● **What is being asked**
Every entry below needs to be printed again exactly, with its pictures left out.

────

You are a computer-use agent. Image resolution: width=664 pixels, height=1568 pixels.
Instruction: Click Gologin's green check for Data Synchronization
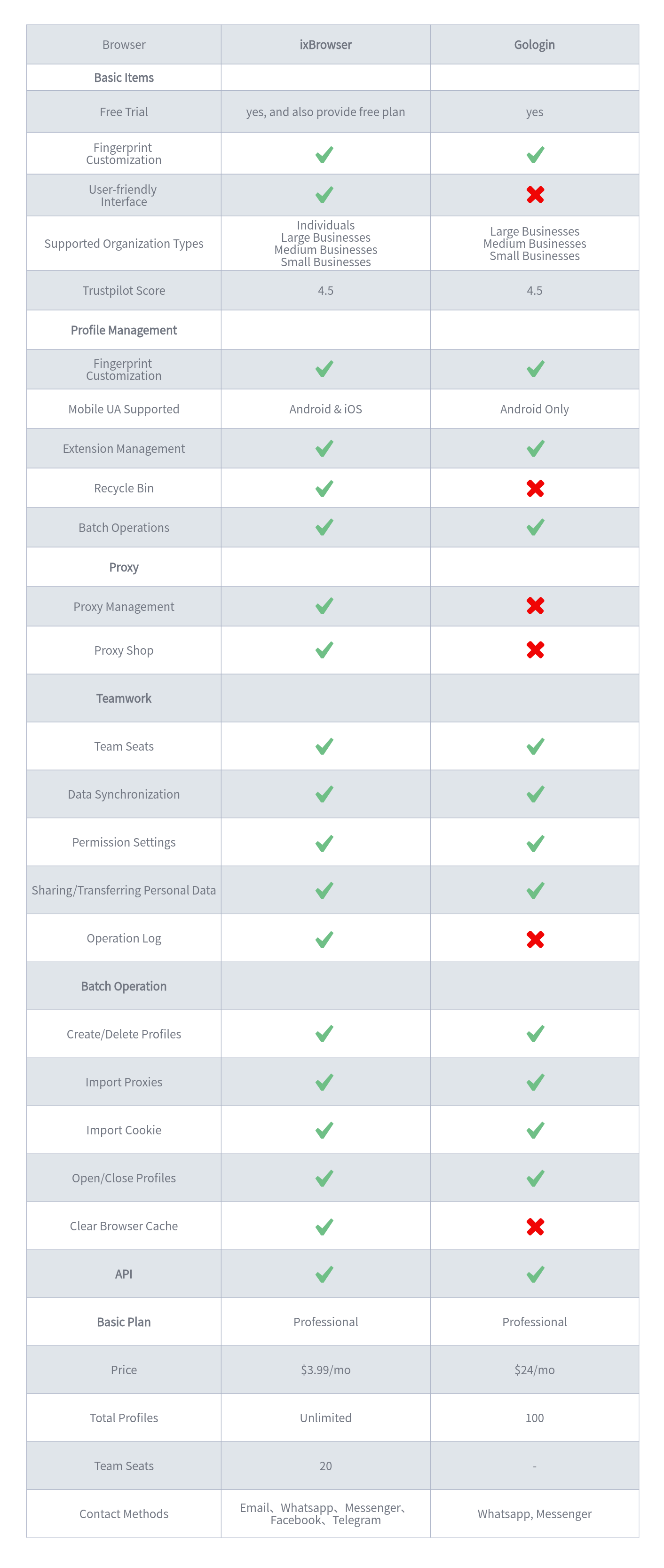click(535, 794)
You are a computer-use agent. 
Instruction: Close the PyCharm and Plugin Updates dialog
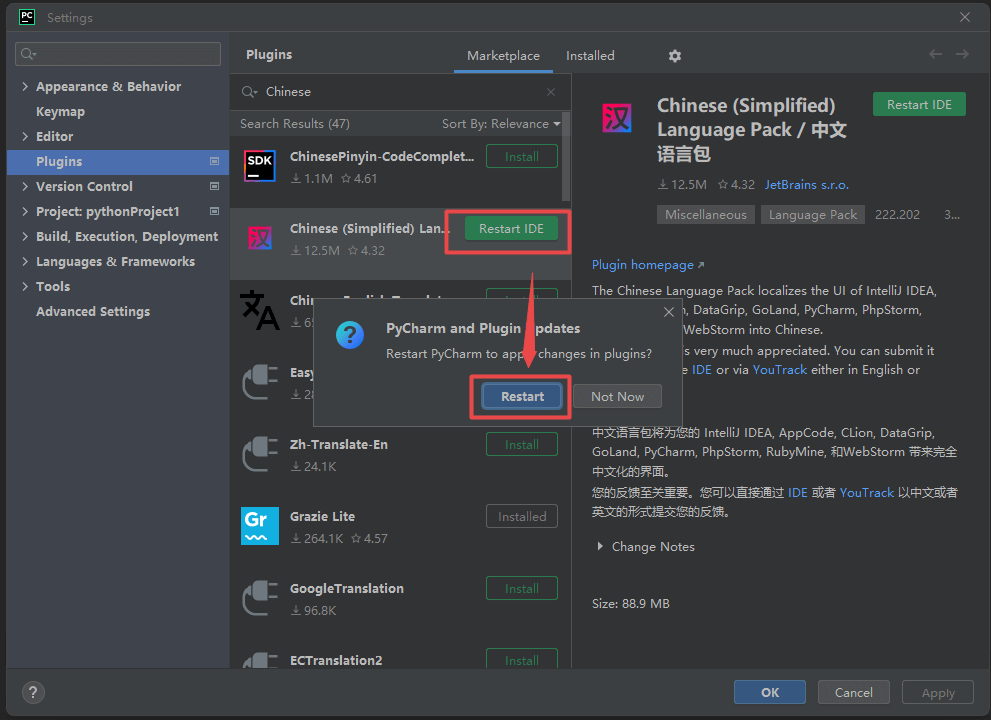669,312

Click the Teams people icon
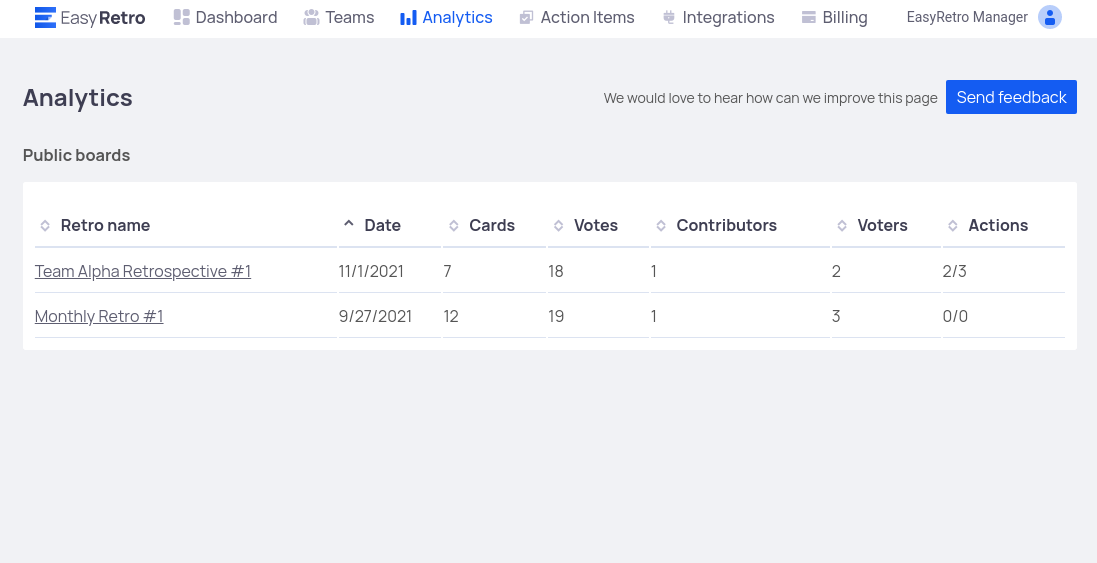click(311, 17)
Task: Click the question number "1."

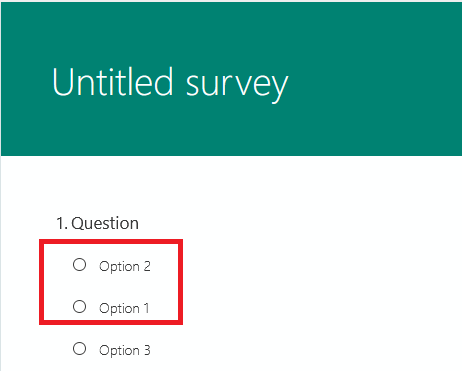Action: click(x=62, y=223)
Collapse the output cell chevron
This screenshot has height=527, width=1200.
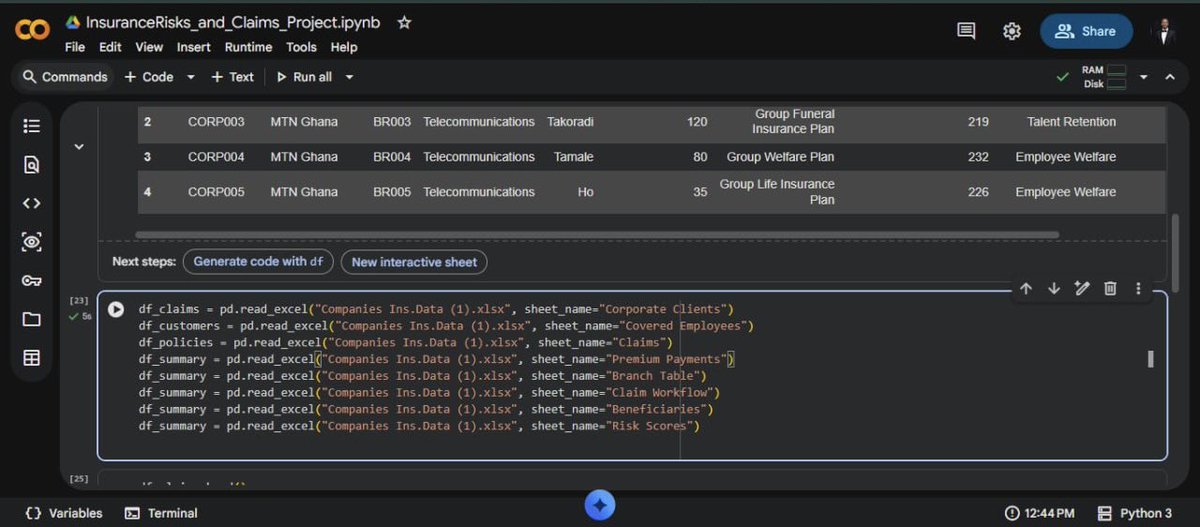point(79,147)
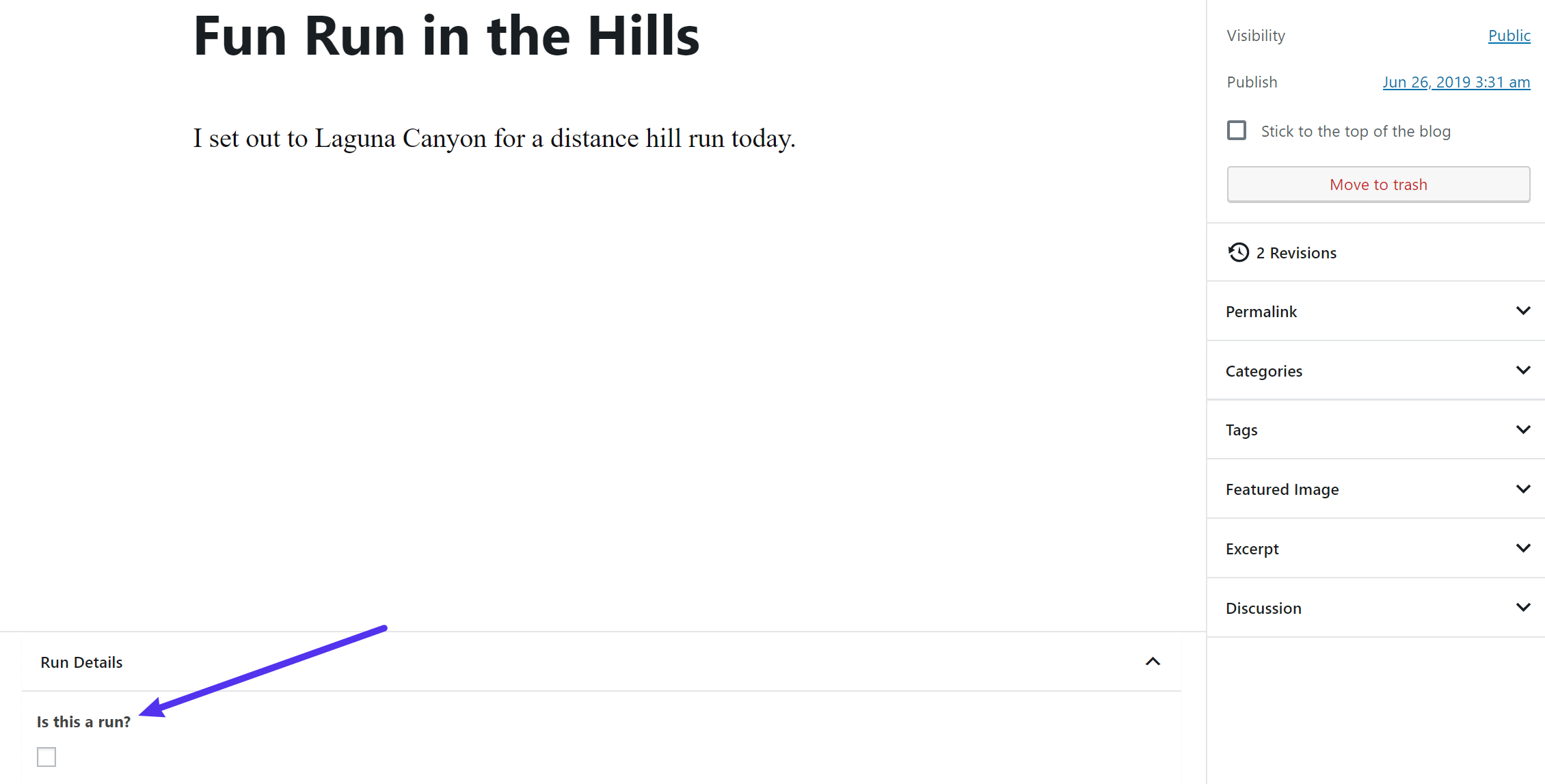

────

● **Solution**
You are a computer-use agent. Image resolution: width=664 pixels, height=1568 pixels.
Instruction: Click Gologin's green check for Data Synchronization
click(535, 794)
You are a computer-use agent. 
Instruction: Close the PyCharm and Plugin Updates dialog
669,312

Click the Teams people icon
click(311, 17)
Task: Click the question number "1."

Action: click(x=62, y=223)
Collapse the output cell chevron
This screenshot has height=527, width=1200.
point(79,147)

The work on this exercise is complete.